Following Jesus means furthering His efforts to reach and love those ignored by others.
Mark 10:46-52 tells the story of Jesus calling out Bartimaeus and healing him of blindness. In this passage we see the crowd is not receptive, not wanting to engage the blind man, but Jesus shifts His entire purpose to a person they would have rather ignored. Whether it is the homeless person on the corner with a sign asking for help or a person with a developmental disability acting out in public,the tendency is to avoid eye contact, ignore the situation, and get away from the person as soon as possible.
However, Jesus calls Bartimaeus to himself, and he sends his followers to tell the man to come near. It is then that the atmosphere changes. Bartimaeus is no longer a nuisance; he is welcomed. His need is not too big or messy or difficult to be brought to Jesus.
Challenge yourself to see beyond the outward appearance, to the person. As believers, we can respond in a way that acknowledges each person’s value and need for God. We can advocate for the most vulnerable in areas of society that would rather ignore them.
I want to close with this statement; you are not a NOBODY, you are somebody.
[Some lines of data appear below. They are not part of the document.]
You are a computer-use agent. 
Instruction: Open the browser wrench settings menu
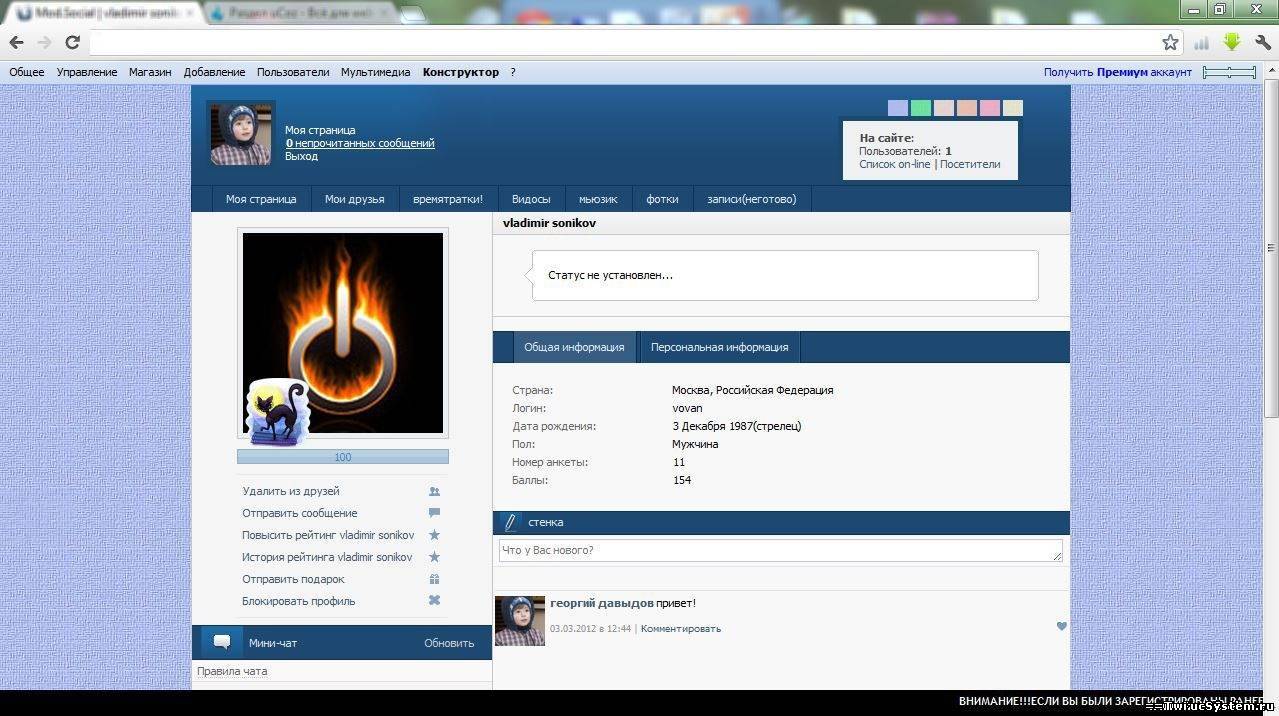(1262, 42)
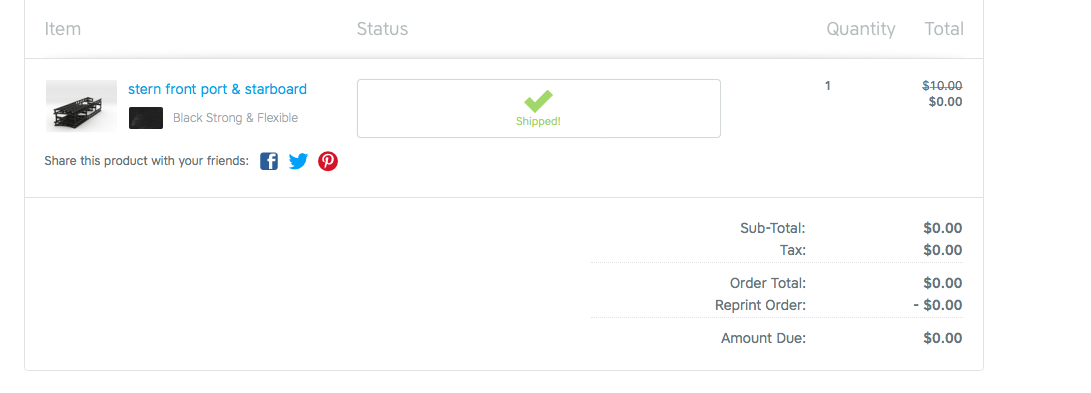The height and width of the screenshot is (393, 1091).
Task: Share product on Facebook icon
Action: point(269,161)
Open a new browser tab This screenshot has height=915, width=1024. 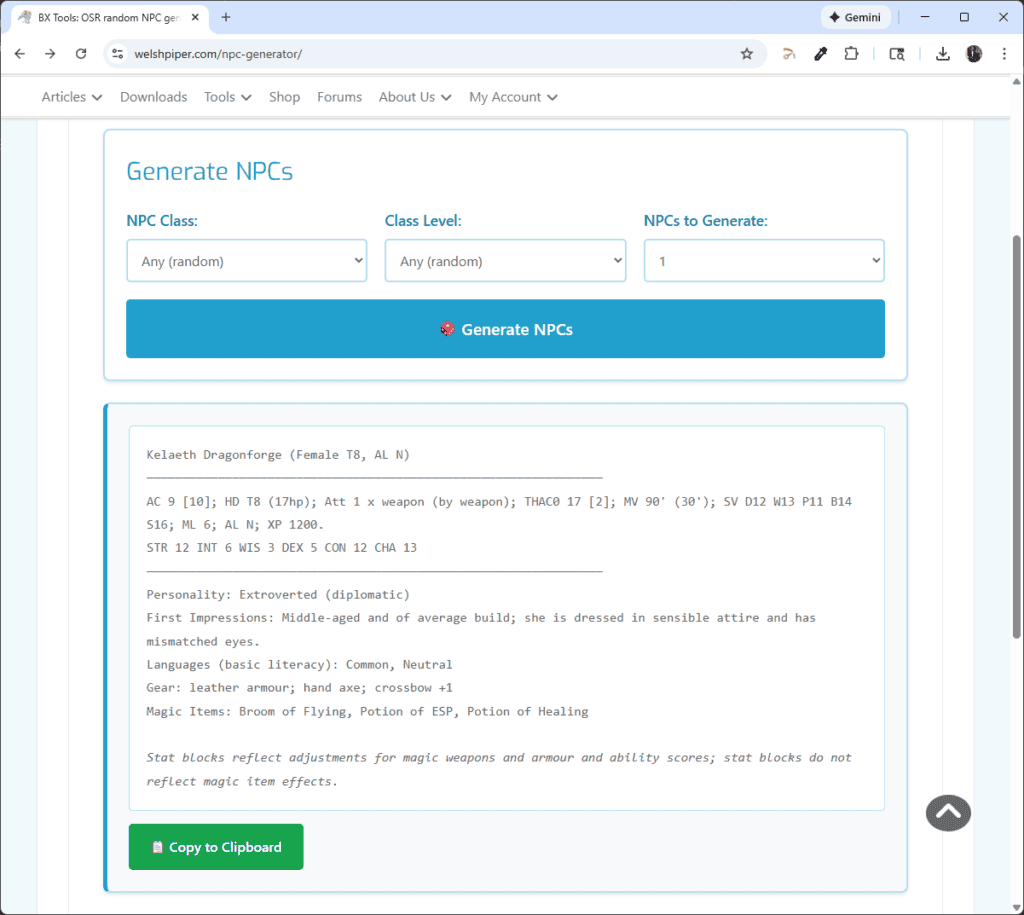(x=226, y=18)
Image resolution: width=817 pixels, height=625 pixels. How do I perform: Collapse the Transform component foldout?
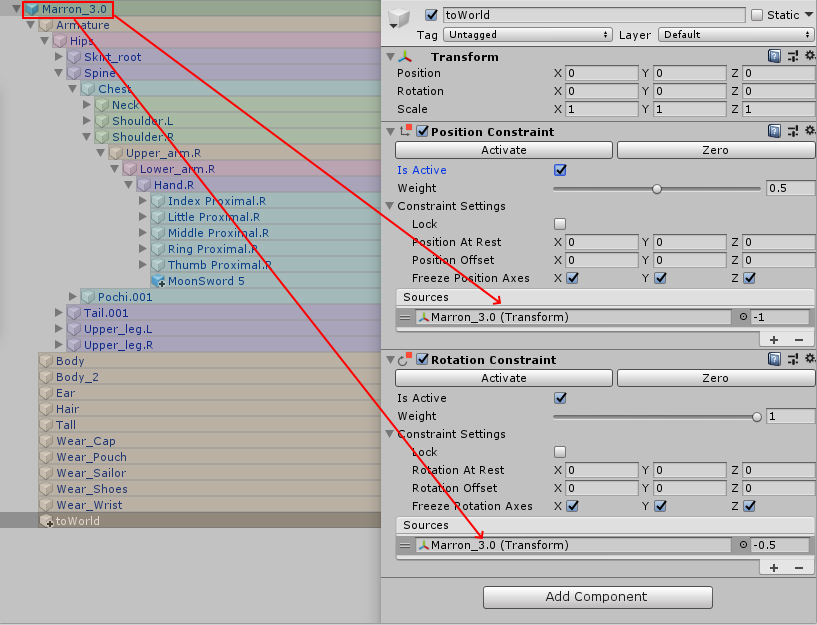pos(390,56)
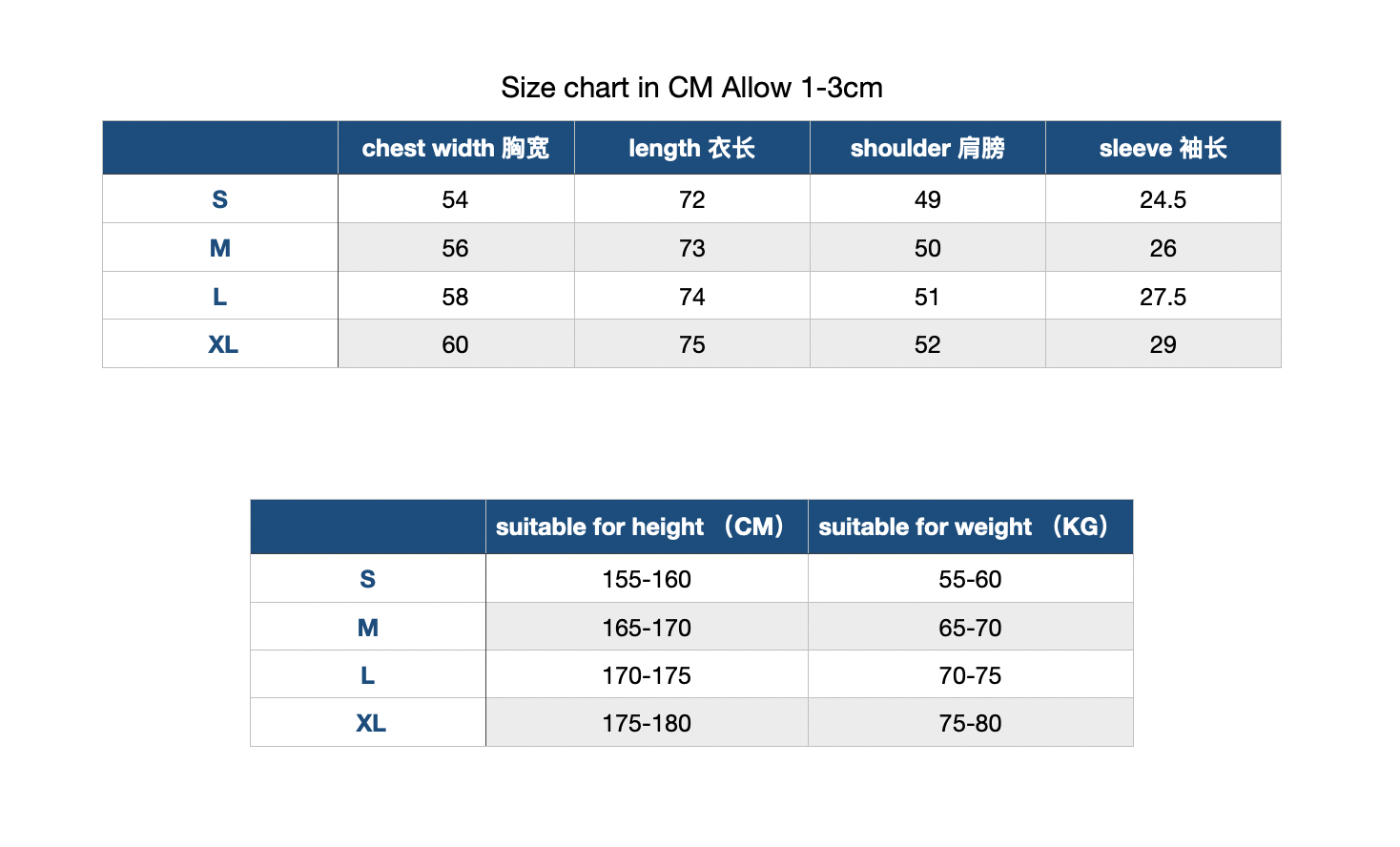
Task: Click the length value 73
Action: coord(692,248)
Your fullest self—your greatest destiny—all begins with a simple confession, “Lord, I am a nobody in great need of the Somebody that can change my life and make from its tawdry values system a disciple of Yourself.”
And this peace begins the moment you say, “Lord, I am weary with my own nobody status. I give You my life, this nothing that I am.
Receive my warring soul into Your peace. May the Rod out of Jesse cause my own deadness to live for reasons beyond myself. I stand in repentance and await the renovation that will make me usable for greater purposes than I could ever know without You.
I wait for grace with just one simple plea:
Deliver me from self, to what you’d have me be.